[Task objective]
Tally the lines of the listing that contain the string "click". Give the number and nothing else.

[Data for the task]
○ ○ ○ ○ ○ ○ ○

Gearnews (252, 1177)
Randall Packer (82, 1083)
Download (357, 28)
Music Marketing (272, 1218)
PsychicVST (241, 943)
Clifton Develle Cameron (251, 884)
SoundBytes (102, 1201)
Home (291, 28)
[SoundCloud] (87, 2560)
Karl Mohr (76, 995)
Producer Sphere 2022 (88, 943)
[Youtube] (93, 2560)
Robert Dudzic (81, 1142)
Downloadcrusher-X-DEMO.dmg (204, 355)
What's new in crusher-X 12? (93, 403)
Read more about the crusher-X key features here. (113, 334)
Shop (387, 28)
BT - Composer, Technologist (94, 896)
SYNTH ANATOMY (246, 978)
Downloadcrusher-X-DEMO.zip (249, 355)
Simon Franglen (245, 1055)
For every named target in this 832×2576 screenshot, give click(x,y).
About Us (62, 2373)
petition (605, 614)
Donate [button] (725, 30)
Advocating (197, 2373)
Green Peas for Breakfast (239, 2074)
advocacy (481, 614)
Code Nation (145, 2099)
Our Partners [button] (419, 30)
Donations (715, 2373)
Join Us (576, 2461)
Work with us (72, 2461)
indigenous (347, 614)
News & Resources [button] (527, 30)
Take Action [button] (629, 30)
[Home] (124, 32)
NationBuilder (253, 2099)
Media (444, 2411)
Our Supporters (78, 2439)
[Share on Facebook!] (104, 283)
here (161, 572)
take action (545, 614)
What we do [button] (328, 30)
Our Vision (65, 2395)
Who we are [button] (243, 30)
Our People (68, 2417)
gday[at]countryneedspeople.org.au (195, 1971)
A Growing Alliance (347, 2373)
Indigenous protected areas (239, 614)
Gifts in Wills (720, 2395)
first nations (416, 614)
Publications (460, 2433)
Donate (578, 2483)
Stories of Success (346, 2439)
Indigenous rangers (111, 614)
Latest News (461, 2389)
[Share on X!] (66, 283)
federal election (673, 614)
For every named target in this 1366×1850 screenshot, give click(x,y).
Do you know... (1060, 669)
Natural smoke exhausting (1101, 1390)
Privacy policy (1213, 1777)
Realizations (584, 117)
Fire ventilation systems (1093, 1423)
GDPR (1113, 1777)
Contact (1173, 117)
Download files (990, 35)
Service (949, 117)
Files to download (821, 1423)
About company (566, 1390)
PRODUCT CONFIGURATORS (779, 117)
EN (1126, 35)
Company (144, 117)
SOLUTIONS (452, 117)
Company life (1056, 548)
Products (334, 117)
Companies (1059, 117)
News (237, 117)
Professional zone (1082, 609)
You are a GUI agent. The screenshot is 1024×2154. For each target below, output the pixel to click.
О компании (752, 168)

○ ○ ○ ○ ○ ○ ○

[Result for this exercise]
3